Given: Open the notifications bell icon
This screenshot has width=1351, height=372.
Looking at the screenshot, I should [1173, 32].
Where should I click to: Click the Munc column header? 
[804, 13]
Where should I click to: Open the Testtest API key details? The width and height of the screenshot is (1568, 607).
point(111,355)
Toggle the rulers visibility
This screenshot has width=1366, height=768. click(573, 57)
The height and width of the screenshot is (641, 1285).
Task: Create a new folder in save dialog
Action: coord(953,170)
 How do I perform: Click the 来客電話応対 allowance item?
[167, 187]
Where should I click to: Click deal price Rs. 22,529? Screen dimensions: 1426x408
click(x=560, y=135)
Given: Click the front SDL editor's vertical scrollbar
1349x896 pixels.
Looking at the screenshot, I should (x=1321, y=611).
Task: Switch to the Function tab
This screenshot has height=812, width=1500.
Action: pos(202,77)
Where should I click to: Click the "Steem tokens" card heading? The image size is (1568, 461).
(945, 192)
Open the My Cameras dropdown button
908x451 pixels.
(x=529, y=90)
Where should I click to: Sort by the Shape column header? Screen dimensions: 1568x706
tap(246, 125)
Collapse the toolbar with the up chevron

*Task to complete*
Reproduce word for word the stretch of the material from the line containing "Open the My Cameras dropdown button" through its final line.

*Expected answer*
Open the My Cameras dropdown button
908x451 pixels.
(x=529, y=90)
Where should I click to: Sort by the Shape column header? Screen dimensions: 1568x706
tap(246, 125)
Collapse the toolbar with the up chevron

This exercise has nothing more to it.